Dalam banyak hal hanya mengganggu pencapaian takdir yang kita mau
Kecuali saat orang yang datang merupakan orang dengan ritme dan tuju takdir yang sama.
Selebihnya? Proporsi rasa dan cinta yang lebih banyak, ditambah -entah- keimanan yang rapuh, atau prinsip yang tak teguh, hanya melahirkan pejuang-pejuang yang layu terhempas gelombang cinta.
Membosankan.

Cinta,
dalam waktu dan proporsi yang tak tepat, hanya membawa kita semakin jauh dari takdir yang kita pilih di mula. Saat idealisme masih jadi tongkat penyangga. Saat mata kita masih melihat ke satu arah dengan optimisme yang membara.

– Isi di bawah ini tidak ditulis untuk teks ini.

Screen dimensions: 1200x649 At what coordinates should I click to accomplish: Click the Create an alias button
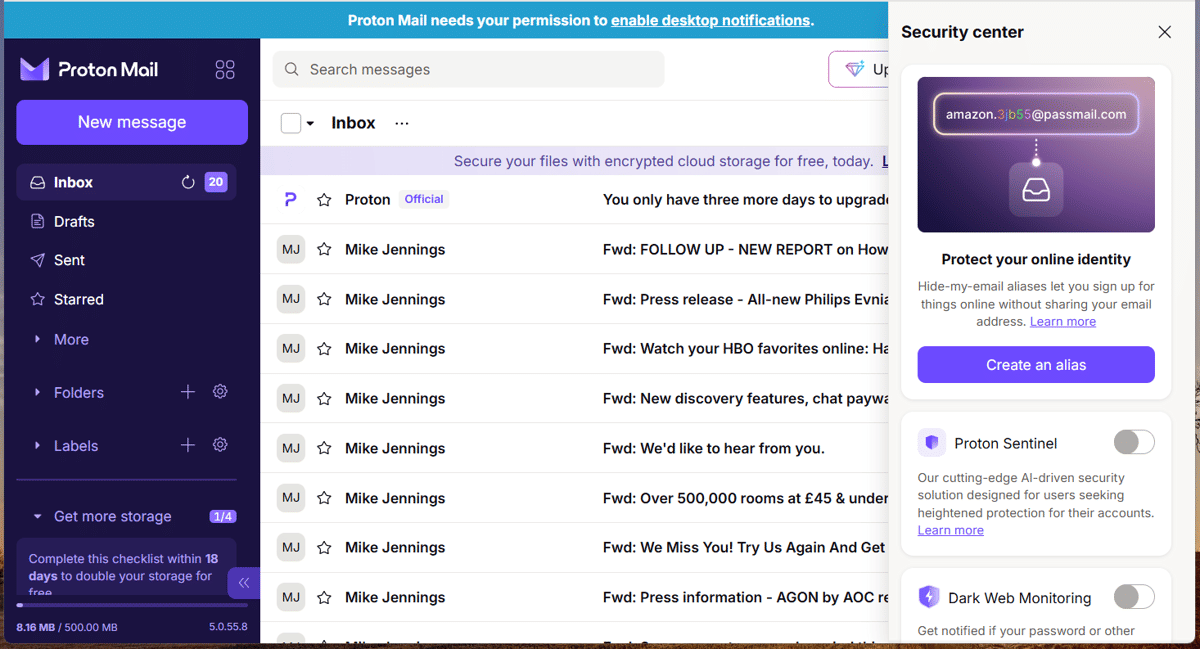[1036, 364]
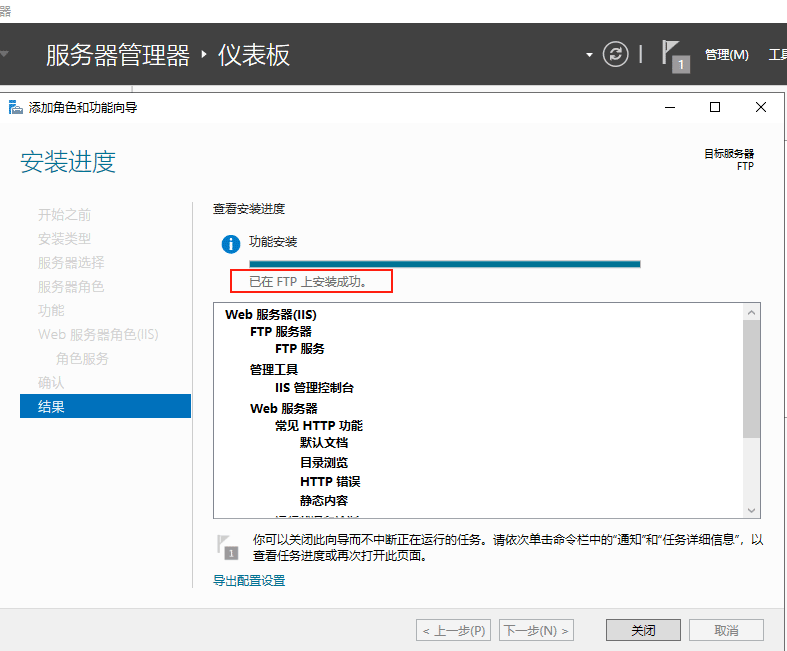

Maka, dalam banyak misi, membawa cinta adalah sebuah kesalahan. Jika cinta yang dibawa hanya kecintaan pada sebuah sosok, bukan pada isi, tujuan, apalagi pada Dzat Tertinggi.

Takdir.
Adalah tetugas mulia yang muncul saat kita berada pada puncak idealisme. Saat segalanya tampak mungkin dan bisa. Lalu perlahan realita membawa kabar buruk ke permukaan. Memupus asa, dan menjadikan ketidakmungkinan terasa nyata.
Tapi Cinta adalah musuh takdir paling jahat. Ia datang, mempesona, dan meluruhkan satu-satu idealisme yang dibangun lama. Bahkan mengabaikan banyak hal. Nasehat dan kesadaran keimanan. Sekali lagi, bila landasan cinta itu hanya sebuah sosok, landasan yang rapuh luar biasa. Dia mengikis keimanan perlahan. Mematikan nalar, menggelapkan nurani.

Lalu apa yang tersisa?

Sementara takdir adalah tetugas mulia, yang mesti dijalankan dengan nalar yang mampu memandang jauh. Sementara takdir adalah tetugas mulia yang bisa dijalankan dengan keimanan pada Dzat Yang Maha Tinggi. Jika kedua hal itu mati, lalu apa yang tersisa?